Este sistema remete-nos, pois, para uma análise casuística, susceptível de só invalidar o acto que não possa, de todo ser aproveitado (vide, Abrantes Geraldes, Paulo Pimenta e Luís Pires de Sousa, Código de Processo Civil Anotado, vol. I, p. 235). 

No caso, afigura-se-nos que a verificação da nulidade acima assinalada não implica a devolução dos autos à 1ª instância para cumprimento do contraditório omitido, mas antes que se desconsidere e elimine a factualidade indevidamente inserida no elenco dos factos provados (assim, Paulo Faria e Ana Luísa Loureiro, in Primeiras Notas ao Novo Código de Processo Civil, vol. I, p. 606 e ac. da RP de 21.02.2022, relatado por Eugénia Cunha e acessível in www.dgsi.pt) e ainda que se conheça do restante objecto da apelação, conforme prevê e permite o art.º 665º, nº 1, do NCPC, o que passaremos a fazer de seguida."

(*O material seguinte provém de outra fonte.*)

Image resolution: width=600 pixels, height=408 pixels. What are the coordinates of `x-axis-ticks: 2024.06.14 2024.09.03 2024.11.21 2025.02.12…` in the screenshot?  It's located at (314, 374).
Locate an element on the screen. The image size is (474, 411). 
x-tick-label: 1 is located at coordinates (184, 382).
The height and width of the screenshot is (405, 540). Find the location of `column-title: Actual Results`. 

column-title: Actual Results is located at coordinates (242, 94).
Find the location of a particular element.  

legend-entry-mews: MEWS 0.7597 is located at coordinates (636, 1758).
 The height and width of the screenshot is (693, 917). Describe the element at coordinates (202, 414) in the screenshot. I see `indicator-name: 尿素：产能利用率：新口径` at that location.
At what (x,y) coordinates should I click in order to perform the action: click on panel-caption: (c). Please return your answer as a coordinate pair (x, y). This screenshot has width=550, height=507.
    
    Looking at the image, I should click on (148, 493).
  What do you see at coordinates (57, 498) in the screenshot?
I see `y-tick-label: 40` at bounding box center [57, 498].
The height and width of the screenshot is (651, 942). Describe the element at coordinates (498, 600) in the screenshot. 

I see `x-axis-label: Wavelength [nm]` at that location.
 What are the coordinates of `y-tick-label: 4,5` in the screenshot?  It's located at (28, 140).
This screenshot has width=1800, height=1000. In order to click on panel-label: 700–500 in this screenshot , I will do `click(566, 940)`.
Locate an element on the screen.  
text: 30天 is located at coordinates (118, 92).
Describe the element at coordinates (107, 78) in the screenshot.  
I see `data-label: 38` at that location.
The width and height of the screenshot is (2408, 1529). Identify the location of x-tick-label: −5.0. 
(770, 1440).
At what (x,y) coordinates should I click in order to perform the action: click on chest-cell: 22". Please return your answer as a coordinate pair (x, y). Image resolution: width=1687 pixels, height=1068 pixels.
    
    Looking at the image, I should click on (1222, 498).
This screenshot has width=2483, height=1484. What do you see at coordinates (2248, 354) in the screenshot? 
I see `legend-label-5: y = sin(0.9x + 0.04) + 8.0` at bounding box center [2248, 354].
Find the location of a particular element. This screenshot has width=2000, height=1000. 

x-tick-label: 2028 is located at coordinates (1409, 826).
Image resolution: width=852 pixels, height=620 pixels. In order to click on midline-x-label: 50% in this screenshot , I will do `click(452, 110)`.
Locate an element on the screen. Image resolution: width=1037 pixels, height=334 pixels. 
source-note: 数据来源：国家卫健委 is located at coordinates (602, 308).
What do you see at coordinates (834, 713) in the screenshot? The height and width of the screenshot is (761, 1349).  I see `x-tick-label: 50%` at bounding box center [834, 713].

3. [Comentário] Ao arrepio do entendimento que se tornou prevalecente, a RG qualifica a decisão-surpresa como uma nulidade processual (art. 195.º, n.º 1). Salvo o devido respeito, a RG esqueceu-se de que não tem competência para apreciar as nulidades processuais, já que estas devem ser reclamadas perante o próprio tribunal que as cometeu (art. 196.º CPC). Assim, o próprio acórdão da RG é nulo por excesso de pronúncia, porque conhece de uma matéria para a qual não tem competência decisória (art. 615.º, n.º 1, al. d), e 666.º, n.º 1, CPC) (para maiores desenvolvimentos clicar aqui).

A decisão tomada pela RG também peca por ser demasiado formal, porque sem cuidar da importância dos factos considerados pela 1.ª instância para a "justa composição do litígio", pura e simplesmente desconsidera esses factos.